A SWITZERLAND-BASED company headed by Irish businessman Cameron O'Reilly has landed a lucrative four-year contract to supply three million "smart" electricity meters in Texas.
No value has been placed on the contract, but industry sources estimate it to be worth about $360 million (€228 million) to Landis+Gyr, which supplies advanced metering systems to energy suppliers around the world.
The meters, which cost about $120 (€76) each, will allow consumers to monitor their electricity consumption more closely and help them reduce consumption and wastage. They also enable energy suppliers to predict demand more accurately.
Landis+Gyr signed the deal with Texas utility company Oncor, which will fit the meters in homes and businesses across the state. In all, about seven million consumers will use the meters in Texas.
This is thought to be the most lucrative contract landed to date by Landis+Gyr. Commenting on the contract win, Mr O'Reilly, who is a son of billionaire businessman Sir Anthony O'Reilly, said: "This is a significant win and confirms our presence as an industry leader in smart metering. Through this contract, Texas will now be able to manage energy better."
The US government enacted a law in 2005 mandating utility companies to introduce advanced metering to improve energy efficiency. Oncor is investing $690 million in Texas, including the cost of the Landis+Gyr meters.

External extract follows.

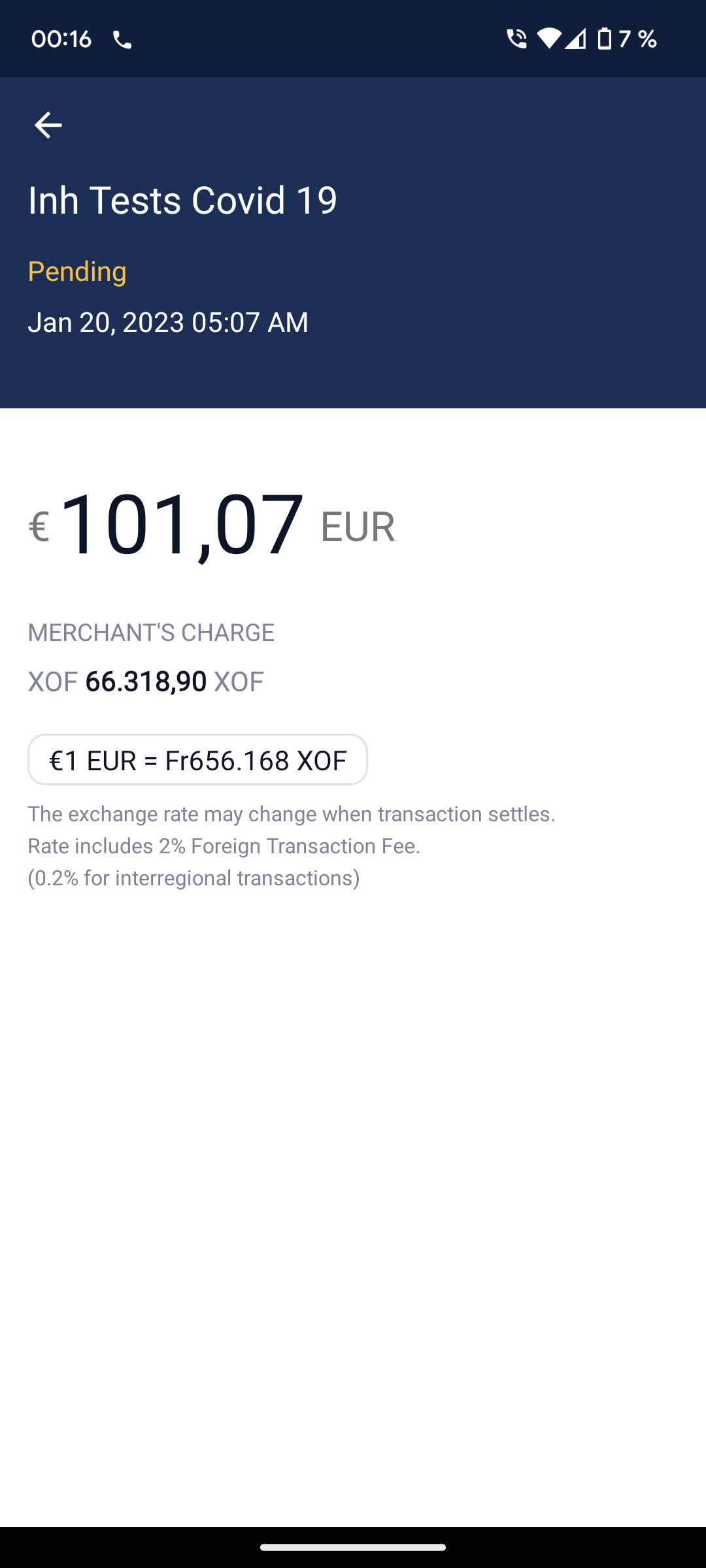The width and height of the screenshot is (706, 1568).
Task: Tap the 00:16 clock in status bar
Action: tap(61, 39)
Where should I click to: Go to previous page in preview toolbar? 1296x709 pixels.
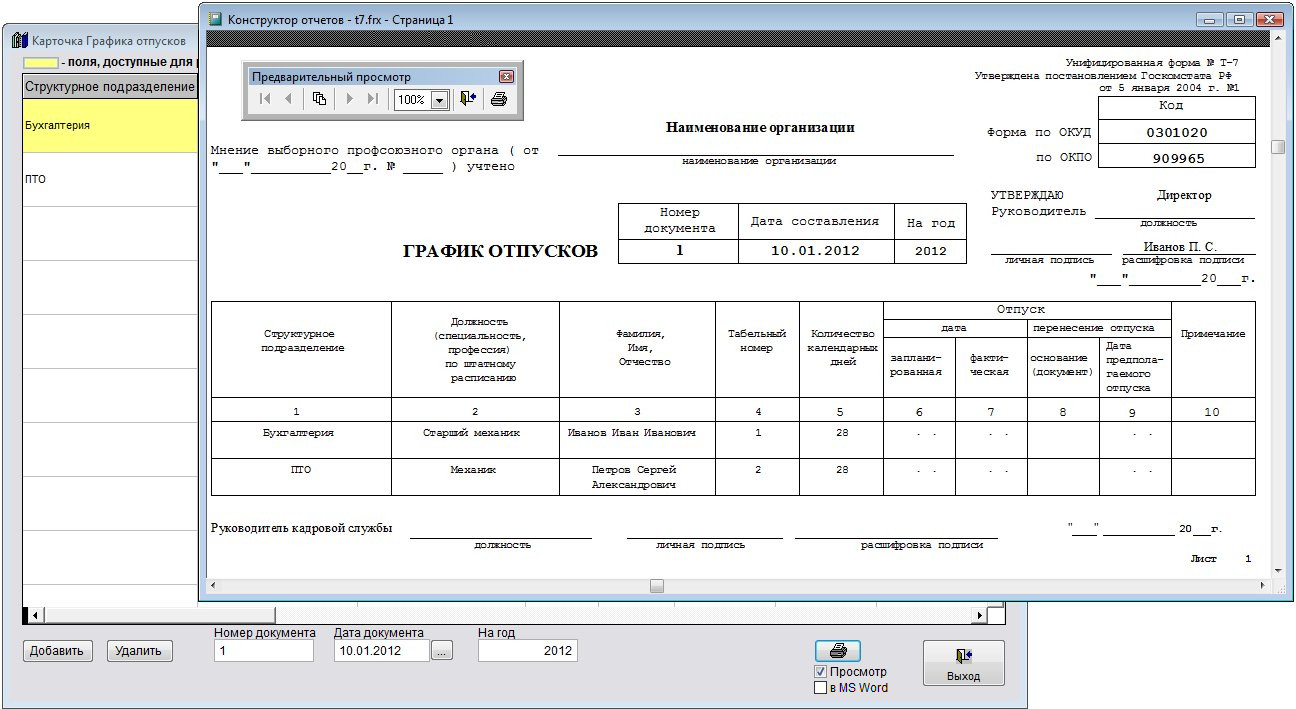click(289, 99)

Landis+Gyr plans to open an office in New York to manage its US activities. Mr O'Reilly entered the energy industry in 2002, when he set up a private company called Bayard Group to invest in energy-efficient businesses. The holding company is backed by a number of large institutions and wealthy individuals. Sir Anthony is believed to be an investor in the group.
Bayard was last week rebranded as Landis+Gyr, a long-established brand name in Switzerland. It now has operations in more than 30 countries, annual turnover of about $1.3 billion and some 5,000 staff. The group is thought to have earnings before interest, tax, depreciation and amortisation of about $200 million a year.
Recent reports have suggested that Landis+Gyr is being prepared for a stock market flotation, with the business estimated by some analysts to be worth up to $3 billion. "It has always been our intention to float but contrary to recent speculation we have not made a final decision on when or where," said Mr O'Reilly, who is group chief executive.